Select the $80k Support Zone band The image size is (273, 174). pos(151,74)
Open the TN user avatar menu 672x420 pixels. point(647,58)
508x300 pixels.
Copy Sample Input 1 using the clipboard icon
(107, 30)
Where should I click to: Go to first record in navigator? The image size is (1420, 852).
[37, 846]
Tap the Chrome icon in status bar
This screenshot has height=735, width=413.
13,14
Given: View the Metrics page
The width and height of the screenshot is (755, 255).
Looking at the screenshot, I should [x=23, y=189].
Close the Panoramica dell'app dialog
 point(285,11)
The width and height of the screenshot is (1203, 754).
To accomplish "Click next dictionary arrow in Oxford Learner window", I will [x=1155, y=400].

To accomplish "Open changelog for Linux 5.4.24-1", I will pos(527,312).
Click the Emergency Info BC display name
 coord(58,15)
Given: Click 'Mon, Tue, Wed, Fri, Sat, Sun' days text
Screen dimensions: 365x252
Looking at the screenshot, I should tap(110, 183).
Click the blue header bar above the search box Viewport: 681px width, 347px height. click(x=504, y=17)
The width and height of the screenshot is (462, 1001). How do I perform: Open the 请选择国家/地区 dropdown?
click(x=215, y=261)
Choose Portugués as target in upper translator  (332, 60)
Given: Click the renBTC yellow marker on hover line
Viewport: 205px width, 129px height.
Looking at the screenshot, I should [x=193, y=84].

======

◆ **Set task**:
Collect every line above that contains the string "point". Match case exactly.

◆ **Task response**:
Open the TN user avatar menu 672x420 pixels. point(647,58)
 point(285,11)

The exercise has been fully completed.